Why OneArmGirl and not OneArmWoman?, a reader wants to know. Funny, because when I turned 30 this past spring, feeling I might now be able to sit at the adult table, I was asking the same question; not about my blog, but about myself. I had a crisis of sorts, not mourning my 20s, but wondering if I was woman enough to be 30.


Chronically the late bloomer, I feel I’m at least five years behind the curve on most things. I bought a DC Talk cassette in the late '90s, one of the early ones when they were still rapping; I saw the first Godfather last year; I tried smoking a cigarette for the first time in my late 20s, previously believing that it would kill me, not slowly paving my lungs with tar, but the next day.

Now suspiciously eyeing the three or so short shorts still left in my closet, I’m concerned about living up to my age. Maybe I need to buy some dress suites, I don’t know.

“Would you rather be a woman or a lady,” my friend Rick, also with one arm, asked once. We both agreed woman, though I’m assuming he was speaking hypothetically for himself. Woman evokes power and sensuality and reminds me of closing at the Hastings bookstore when Lenny Kravitz’ ‘American Woman’ pumped out the store sound system into my veins. Every time I hear that song, I feel an urge to organize bookshelves...or maybe start boxing. A lady sips tea and carries Emily Post; a woman doesn’t have to wear makeup to be beautiful.

I want to be a woman, I really do. Girlhood remains too vivid to entertain nostalgia. I was full of concerns then, like whether pacifism was a viable political ethos in the emerging global climate. In that sense, I feel like I’ve been 30 my entire life, or what I imagined 30 to be, just waiting to fit in my skin.

But what makes a woman?
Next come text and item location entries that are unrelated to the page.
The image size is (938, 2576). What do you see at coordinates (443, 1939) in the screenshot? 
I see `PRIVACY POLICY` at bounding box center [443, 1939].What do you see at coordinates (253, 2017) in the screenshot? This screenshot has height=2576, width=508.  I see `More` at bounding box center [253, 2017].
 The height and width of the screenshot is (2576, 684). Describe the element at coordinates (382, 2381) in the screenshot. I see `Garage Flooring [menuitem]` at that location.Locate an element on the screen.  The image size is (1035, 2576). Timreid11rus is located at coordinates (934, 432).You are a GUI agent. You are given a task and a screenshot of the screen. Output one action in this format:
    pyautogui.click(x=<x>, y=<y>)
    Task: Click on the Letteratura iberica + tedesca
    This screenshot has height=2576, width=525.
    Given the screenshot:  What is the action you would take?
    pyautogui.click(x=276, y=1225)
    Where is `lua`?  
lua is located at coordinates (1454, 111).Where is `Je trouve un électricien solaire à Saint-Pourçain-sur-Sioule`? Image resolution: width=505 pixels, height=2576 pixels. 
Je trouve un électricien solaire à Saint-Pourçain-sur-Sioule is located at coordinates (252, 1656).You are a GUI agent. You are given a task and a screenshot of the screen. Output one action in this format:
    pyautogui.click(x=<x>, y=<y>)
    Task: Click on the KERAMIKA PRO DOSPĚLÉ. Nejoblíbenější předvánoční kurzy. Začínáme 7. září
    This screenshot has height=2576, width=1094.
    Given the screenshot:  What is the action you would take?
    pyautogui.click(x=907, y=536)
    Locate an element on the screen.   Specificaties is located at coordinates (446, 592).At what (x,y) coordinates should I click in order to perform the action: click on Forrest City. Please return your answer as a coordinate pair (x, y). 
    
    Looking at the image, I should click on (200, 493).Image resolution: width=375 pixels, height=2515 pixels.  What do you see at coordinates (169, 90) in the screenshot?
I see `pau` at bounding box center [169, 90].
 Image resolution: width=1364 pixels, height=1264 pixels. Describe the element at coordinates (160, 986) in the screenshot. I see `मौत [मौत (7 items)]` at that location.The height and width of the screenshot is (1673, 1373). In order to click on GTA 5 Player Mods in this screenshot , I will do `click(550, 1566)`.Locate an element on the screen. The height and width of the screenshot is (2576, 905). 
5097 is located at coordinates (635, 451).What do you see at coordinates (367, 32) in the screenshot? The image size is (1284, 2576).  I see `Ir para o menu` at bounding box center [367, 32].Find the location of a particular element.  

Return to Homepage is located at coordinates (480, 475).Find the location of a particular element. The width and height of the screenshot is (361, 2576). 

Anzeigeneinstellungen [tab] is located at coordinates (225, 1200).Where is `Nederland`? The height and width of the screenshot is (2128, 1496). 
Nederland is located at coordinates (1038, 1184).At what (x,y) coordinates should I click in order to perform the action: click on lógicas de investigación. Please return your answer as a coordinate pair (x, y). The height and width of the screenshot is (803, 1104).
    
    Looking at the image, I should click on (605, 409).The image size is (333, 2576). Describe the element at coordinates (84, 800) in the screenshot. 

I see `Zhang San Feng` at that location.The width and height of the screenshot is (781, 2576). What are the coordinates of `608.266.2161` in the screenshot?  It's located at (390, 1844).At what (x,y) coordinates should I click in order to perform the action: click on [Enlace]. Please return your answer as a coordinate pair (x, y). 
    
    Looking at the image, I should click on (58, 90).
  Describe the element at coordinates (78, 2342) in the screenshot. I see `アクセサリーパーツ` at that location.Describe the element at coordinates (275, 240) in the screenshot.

Ownership, pride? Feminism feels alien to me; like an exotic animal I visit at the zoo, but always looking through the fence. I don’t know what a rivet is, much less a riveter (though it sounds interesting). Hearing only distantly the call to arms that roused my foremothers, I feel most myself when men open doors.

I expected to feel arrived at 30, but now I don’t feel old enough. Problem is, I’m having more fun being an adult than I ever did being a kid. Just thinking that I could go out today, shave my head, and tattoo a dragon on it, makes me giddy. Or, I could make pancakes for dinner, every night, for a week, and no one could stop me. No one would know till the morning paper: “Woman dies of carb overdose.” Yes, woman.

Maybe adulthood is not so much an arrival as another passing through. I’ve been considering less what I need to build up, thinking more about what needs tearing down; digging through the layered years, excavating my girlhood, trying to find what’s real and what’s not. I’m letting go of career to pursue calling; beginning with buying a pink writing notebook with Tweetie on the cover so I keep laughing at myself.

But why OneArmGirl? One might argue I have an increasingly repressed need to reconnect with my inner child. Yes, one could argue that. But on the surface, it just sounds better; it’s catchy, more marketable. Yeah, I’m an artist obsessively questioning identity, but I also have a lot of business in my blood.

OneArmWench, also very catchy, was suggested, but then I'd feel pressure to post regular pirate references. I was once Sultry Sarah the One-Armed Pirate, but that's a story for another time...

OneArmGirl


*This is the first installment of a series called 'Ask OneArmGirl' that will explore reader questions, but probably never answer them.